二束三文 数があっても、値段がほとんどつかない 二束 三文 わずかな値段 投資での比喩 安値でしか売れない ただし、株価の低さだけで 企業価値は決められない kabutrack.com

まず結論

二束三文とは、物や資産が非常に安い値段でしか売れないことです。読み方は「にそくさんもん」です。

たとえば、長年集めた品物を売ったのに、期待した金額にならなかった場面で「二束三文にしかならなかった」と表現します。「二束三文で売る」なら、売り手が安値で手放す行為に焦点があります。

二束三文の意味と語源

「文(もん)」は、江戸時代などに使われた貨幣単位です。現代の会話で三文という金額を計算するわけではなく、「ほとんど値段がつかないほど安い」という意味で使います。

語源には諸説ありますが、辞書では、江戸時代の金剛草履などが二足で三文ほどの安値で売られていたことに由来する説が紹介されています。「二束」は「二足」と書かれる場合もあります。歴史上の実売価格を現在の金額に置き換える言葉ではなく、数があっても価値が低いという感覚を伝える表現です。

投資での使い方

株式投資や不動産投資では、購入時の期待に比べて大幅に安い価格で売却する場面を指して、「二束三文で手放す」と言うことがあります。

例えば、1株1,000円で買った株が100円まで下がり、買い手も少ないまま売却したケースです。このとき「二束三文で売ることになった」と表現できます。ただし、これは正式な金融用語や評価指標ではありません。損失率や時価総額を示す決まった基準もなく、安さを強調する日常的な言い回しです。

不動産なら、立地や建物の状態、買い手の少なさなどから、期待より大幅に低い価格で売る場面に使われます。株でも不動産でも、言葉の印象だけで資産価値を判断しないことが大切です。

「株価が安い」と「二束三文」は同じ?

同じではありません。株価は1株あたりの価格にすぎず、株式分割や発行済み株式数によって見え方が変わります。1株の価格が低くても、会社全体の価値や業績が低いとは限りません。

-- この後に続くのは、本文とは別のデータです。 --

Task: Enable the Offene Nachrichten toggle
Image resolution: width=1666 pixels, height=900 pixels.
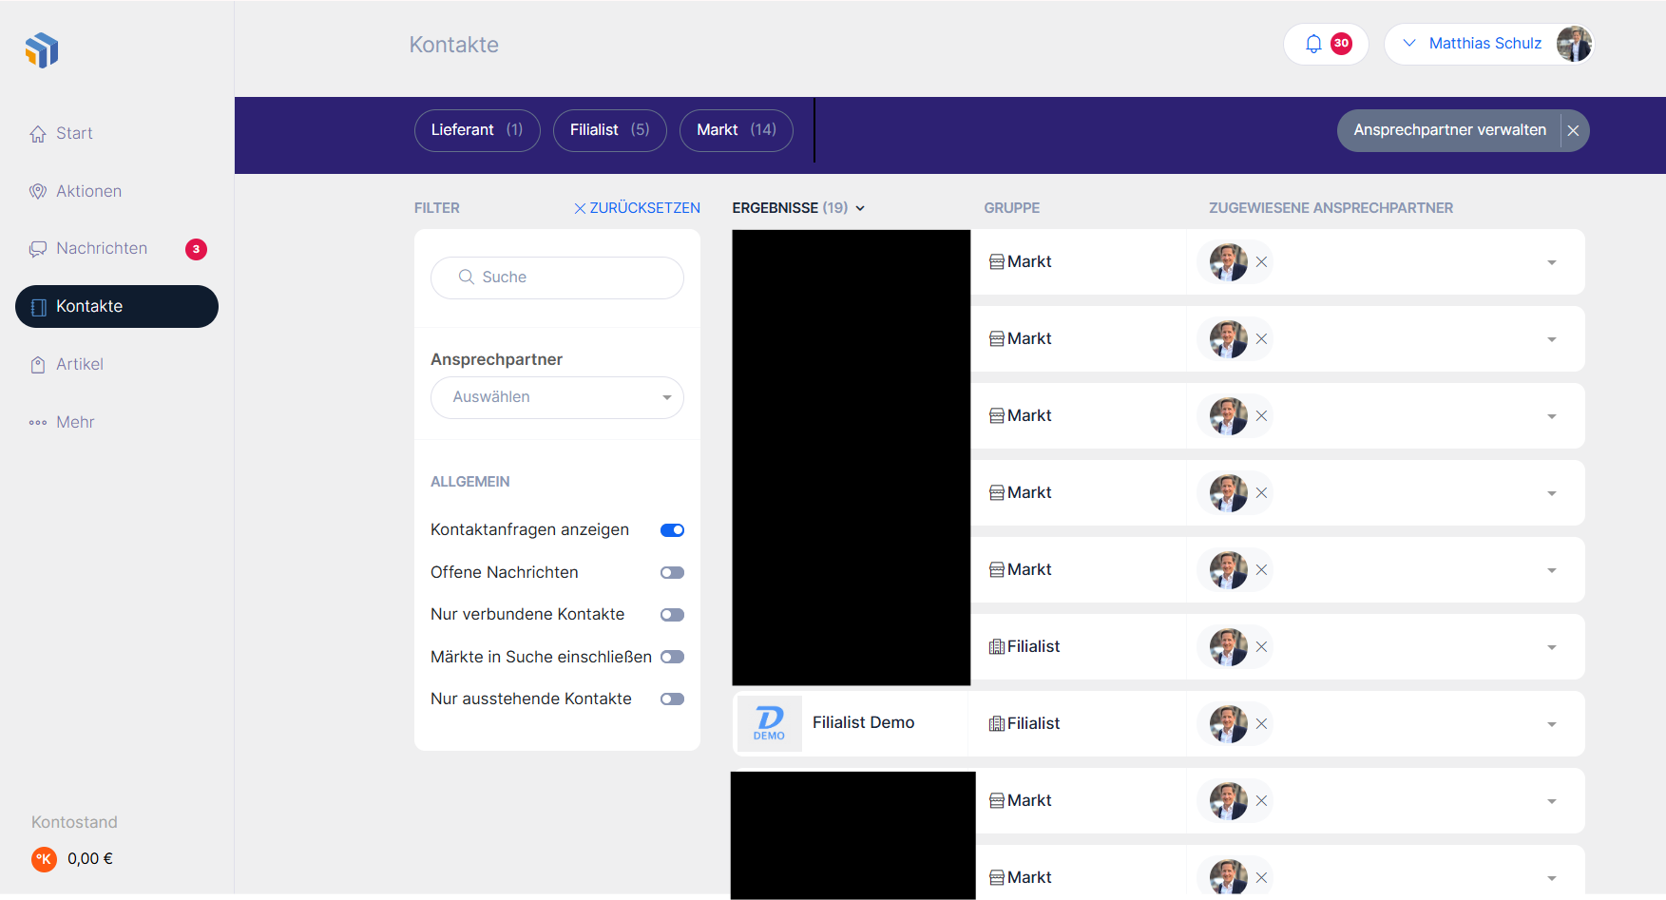Action: pyautogui.click(x=672, y=573)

反対に、株価が大きく下がった理由が赤字の拡大、財務悪化、事業環境の変化などにあるなら、単なる安売りではなく企業価値の低下が反映されている可能性もあります。「安くなったから二束三文」と決める前に、下落理由と財務を確認する場面です。

似た表現との違い

表現主な意味焦点
二束三文非常に安い、ほとんど値打ちがない物や資産の安さ
捨て値損を覚悟した極端に安い売却価格売り手の処分行為
投げ売り損失を抑えようとして急いで売ること売却の動きや心理

「この土地は二束三文だ」は土地の価格の低さを表します。「土地を捨て値で売った」は、所有者が安値で処分した事実を強調します。株価急落時の「投げ売り」は、売り注文が集中する市場の動きを表す言葉です。

投資で使うときの注意点

「二束三文」という言葉は、売却後の悔しさや安さを伝えるには便利です。一方で、「安いから反発する」「売られすぎだから買い時だ」という売買サインにはなりません。

保有株が大幅に下がったときは、次の順番で整理すると判断がぶれにくくなります。

  1. 株価下落の原因を確認する
  2. 業績、財務、事業の将来性を見直す
  3. 売買のしやすさや売却時の価格差を確認する
  4. 生活資金を圧迫しない保有額か考える

「購入価格まで戻るか」だけを基準にすると、現在の企業価値や資金計画を見落としやすくなります。二束三文という感情的な表現を使った後こそ、数字と事実に戻るのが安全です。

まとめ

二束三文は、物や資産が非常に安い値段でしか売れないことを表す言葉です。語源は金剛草履などが二足で三文ほどだったという説が知られていますが、現在は実際の金額ではなく、安さの程度を表します。

投資では「二束三文で株を売る」のように使えます。ただし、株価の低さと企業価値の低さは別の話です。安値の理由を業績、財務、需給、流動性に分けて見ると、言葉の印象だけで判断する失敗を減らせます。